Using version 7.9. And having the following settings:
"email_filter": {
"type": "pattern_capture",
"preserve_original": "true",
"patterns": [
"([^@]+)",
"(\\p{L}+)",
"(\\d+)",
"@(.+)"
]
}
},
"analyzer": {
"email_analyzer": {
"filter": [
"email_filter",
"lowercase"
],
"tokenizer": "uax_url_email"
}
}
When doing an _analyze query:
{
"analyzer": "email_analyzer",
"text" : "myemail@gmail"
}
I get the following tokens:
{
"tokens": [
{
"token": "myemail",
"start_offset": 0,
"end_offset": 7,
"type": "<ALPHANUM>",
"position": 0
},
{
"token": "gmail",
"start_offset": 8,
"end_offset": 13,
"type": "<ALPHANUM>",
"position": 1
}
]
}
Observe that it is not being recognised as EMAIL, it is showing ALPHANUM and I don't get the original token "myemail@gmail"
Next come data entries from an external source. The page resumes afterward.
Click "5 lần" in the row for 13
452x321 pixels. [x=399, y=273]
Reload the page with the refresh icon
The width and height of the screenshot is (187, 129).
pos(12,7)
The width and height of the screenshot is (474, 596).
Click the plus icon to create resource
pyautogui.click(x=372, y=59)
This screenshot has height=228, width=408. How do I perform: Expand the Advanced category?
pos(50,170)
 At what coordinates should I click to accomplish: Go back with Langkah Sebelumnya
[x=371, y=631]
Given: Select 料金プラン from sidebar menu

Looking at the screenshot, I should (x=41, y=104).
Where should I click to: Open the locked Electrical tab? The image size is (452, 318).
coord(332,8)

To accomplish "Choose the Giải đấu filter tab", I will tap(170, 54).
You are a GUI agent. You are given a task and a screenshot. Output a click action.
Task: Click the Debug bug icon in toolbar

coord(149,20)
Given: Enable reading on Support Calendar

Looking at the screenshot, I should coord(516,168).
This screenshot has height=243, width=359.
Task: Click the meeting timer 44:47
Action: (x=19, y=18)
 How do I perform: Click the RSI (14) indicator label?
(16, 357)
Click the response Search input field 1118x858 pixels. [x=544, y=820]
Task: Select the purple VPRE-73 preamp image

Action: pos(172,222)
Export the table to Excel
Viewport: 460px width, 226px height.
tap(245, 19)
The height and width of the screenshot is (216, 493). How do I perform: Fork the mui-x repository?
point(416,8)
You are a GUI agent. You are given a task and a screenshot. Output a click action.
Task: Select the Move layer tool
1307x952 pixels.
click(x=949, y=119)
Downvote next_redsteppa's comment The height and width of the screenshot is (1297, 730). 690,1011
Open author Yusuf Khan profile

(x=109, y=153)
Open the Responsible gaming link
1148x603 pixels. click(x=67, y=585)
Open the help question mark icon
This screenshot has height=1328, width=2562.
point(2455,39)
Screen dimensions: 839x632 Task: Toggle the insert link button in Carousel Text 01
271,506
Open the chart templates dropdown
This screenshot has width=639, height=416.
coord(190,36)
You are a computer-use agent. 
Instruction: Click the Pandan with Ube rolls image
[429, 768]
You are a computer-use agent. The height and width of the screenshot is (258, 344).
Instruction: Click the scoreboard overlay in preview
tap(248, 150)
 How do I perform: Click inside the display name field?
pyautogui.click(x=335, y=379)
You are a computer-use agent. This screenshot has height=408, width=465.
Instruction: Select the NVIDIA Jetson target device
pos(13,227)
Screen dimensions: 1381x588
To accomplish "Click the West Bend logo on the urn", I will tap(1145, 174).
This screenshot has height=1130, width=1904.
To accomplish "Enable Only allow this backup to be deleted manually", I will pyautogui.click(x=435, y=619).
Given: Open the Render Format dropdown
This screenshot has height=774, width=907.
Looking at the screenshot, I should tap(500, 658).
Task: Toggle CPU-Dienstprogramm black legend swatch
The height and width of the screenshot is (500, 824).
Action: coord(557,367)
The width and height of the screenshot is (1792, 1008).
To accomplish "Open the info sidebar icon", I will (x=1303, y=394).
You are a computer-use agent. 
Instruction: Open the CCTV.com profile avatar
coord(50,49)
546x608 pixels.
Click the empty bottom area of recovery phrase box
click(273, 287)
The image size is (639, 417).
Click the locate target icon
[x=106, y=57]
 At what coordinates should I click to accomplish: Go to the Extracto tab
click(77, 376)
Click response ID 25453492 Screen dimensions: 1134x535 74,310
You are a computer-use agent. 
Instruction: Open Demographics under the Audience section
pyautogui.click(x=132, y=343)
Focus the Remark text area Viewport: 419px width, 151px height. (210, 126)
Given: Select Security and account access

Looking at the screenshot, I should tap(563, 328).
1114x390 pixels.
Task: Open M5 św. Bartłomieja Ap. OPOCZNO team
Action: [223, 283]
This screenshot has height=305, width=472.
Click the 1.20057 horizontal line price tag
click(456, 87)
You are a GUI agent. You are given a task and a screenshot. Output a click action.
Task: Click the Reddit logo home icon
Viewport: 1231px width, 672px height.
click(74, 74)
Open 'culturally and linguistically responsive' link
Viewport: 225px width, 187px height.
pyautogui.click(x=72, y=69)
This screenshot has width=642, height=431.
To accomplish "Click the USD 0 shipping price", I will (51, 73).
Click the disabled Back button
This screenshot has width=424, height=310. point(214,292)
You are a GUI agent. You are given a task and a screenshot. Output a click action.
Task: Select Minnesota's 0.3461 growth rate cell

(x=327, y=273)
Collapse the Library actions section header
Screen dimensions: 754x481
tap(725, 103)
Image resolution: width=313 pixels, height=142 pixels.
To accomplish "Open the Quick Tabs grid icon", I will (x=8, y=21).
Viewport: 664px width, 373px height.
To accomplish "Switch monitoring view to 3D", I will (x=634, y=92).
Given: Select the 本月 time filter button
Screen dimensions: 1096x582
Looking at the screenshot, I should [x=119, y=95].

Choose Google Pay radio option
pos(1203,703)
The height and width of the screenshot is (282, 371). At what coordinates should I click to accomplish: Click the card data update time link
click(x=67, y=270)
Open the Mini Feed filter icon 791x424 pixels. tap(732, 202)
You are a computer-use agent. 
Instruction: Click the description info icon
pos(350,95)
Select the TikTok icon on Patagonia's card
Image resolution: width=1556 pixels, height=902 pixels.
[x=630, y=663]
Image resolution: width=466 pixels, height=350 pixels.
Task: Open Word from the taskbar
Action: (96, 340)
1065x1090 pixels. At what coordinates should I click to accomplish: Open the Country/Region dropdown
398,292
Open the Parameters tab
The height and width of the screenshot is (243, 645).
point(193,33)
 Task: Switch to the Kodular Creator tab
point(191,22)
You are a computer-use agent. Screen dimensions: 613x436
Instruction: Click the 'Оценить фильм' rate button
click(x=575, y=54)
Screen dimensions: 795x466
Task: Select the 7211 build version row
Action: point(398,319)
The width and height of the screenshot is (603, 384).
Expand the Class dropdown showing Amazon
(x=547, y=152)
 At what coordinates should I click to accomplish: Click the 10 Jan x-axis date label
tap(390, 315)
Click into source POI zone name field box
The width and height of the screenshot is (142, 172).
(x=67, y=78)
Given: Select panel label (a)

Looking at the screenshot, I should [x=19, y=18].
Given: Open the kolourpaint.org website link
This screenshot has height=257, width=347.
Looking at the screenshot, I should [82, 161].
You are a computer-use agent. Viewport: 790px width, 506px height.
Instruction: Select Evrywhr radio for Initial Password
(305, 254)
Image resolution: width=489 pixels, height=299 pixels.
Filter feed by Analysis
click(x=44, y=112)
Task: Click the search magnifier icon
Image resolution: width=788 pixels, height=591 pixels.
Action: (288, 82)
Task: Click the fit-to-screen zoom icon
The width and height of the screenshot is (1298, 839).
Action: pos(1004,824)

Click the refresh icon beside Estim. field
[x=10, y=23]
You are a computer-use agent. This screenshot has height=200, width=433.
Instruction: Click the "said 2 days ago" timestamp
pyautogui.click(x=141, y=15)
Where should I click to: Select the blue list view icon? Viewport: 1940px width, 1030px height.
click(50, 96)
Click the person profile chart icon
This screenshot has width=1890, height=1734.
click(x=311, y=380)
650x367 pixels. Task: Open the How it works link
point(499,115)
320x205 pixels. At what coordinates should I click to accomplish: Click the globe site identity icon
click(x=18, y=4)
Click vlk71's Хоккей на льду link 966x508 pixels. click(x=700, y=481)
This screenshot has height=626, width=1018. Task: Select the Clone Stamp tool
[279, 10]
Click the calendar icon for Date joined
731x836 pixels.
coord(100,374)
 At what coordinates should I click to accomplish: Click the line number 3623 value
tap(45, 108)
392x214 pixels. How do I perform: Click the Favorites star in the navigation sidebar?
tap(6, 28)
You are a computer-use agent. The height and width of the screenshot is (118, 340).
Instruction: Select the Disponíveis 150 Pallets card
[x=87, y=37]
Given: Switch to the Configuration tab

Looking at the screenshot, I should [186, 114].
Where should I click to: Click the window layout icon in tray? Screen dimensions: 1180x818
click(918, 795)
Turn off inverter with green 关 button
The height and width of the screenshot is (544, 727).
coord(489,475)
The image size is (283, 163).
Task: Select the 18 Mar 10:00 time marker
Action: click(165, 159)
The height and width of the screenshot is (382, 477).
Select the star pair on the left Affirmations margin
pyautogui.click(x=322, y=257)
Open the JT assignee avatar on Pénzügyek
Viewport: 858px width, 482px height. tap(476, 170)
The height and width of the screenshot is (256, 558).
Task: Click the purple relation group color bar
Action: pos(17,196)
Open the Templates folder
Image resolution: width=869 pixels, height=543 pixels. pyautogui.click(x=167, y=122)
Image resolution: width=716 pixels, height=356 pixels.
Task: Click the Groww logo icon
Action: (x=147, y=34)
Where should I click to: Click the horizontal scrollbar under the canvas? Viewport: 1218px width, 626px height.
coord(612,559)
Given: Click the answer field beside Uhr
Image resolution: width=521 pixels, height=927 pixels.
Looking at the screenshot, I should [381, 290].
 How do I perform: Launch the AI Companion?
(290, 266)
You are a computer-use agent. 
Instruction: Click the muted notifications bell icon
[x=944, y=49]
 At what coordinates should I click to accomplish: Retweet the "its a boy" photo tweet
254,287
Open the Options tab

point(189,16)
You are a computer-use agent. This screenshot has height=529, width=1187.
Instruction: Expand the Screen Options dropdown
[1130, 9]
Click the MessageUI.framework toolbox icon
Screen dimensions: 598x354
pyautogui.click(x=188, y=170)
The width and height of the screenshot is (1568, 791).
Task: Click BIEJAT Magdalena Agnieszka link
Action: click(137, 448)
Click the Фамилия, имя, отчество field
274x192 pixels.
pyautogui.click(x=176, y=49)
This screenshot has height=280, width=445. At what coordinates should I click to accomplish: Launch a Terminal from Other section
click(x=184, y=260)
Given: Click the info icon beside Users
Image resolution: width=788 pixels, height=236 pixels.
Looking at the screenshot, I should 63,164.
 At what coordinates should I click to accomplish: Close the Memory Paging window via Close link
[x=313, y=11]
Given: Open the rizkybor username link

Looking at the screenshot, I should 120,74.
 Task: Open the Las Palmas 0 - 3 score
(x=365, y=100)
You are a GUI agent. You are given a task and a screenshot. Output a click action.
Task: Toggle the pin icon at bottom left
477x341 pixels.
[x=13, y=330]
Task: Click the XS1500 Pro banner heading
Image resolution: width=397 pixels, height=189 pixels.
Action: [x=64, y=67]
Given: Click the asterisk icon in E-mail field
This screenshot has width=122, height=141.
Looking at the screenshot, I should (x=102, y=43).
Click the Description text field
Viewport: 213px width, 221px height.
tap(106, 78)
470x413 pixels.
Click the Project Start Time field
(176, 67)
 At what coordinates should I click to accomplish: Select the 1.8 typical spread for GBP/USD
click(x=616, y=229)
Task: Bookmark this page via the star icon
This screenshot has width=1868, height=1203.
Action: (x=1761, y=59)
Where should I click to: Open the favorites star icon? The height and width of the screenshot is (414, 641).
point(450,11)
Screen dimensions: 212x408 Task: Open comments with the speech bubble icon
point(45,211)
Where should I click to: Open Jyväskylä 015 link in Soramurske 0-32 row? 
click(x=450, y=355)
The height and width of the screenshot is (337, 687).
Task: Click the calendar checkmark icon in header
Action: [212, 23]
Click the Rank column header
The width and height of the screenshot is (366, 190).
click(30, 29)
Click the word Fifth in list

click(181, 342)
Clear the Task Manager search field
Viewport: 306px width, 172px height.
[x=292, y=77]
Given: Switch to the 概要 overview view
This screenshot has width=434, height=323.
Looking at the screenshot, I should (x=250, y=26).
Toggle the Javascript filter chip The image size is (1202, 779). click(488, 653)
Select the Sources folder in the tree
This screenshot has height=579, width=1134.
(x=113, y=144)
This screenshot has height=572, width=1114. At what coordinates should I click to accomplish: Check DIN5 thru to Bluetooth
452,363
But when doing an _analyze query on an email with a dot on the domain:
{
"analyzer": "email_analyzer",
"text" : "myemail@gmail.com"
}
I get the expected response, being recognised as an EMAIL and "myemail@gmail.com" as the original token as well.
But why an email without a dot on the domain, which is valid, is not being recognised as EMAIL by the uax_url_email tokenizer?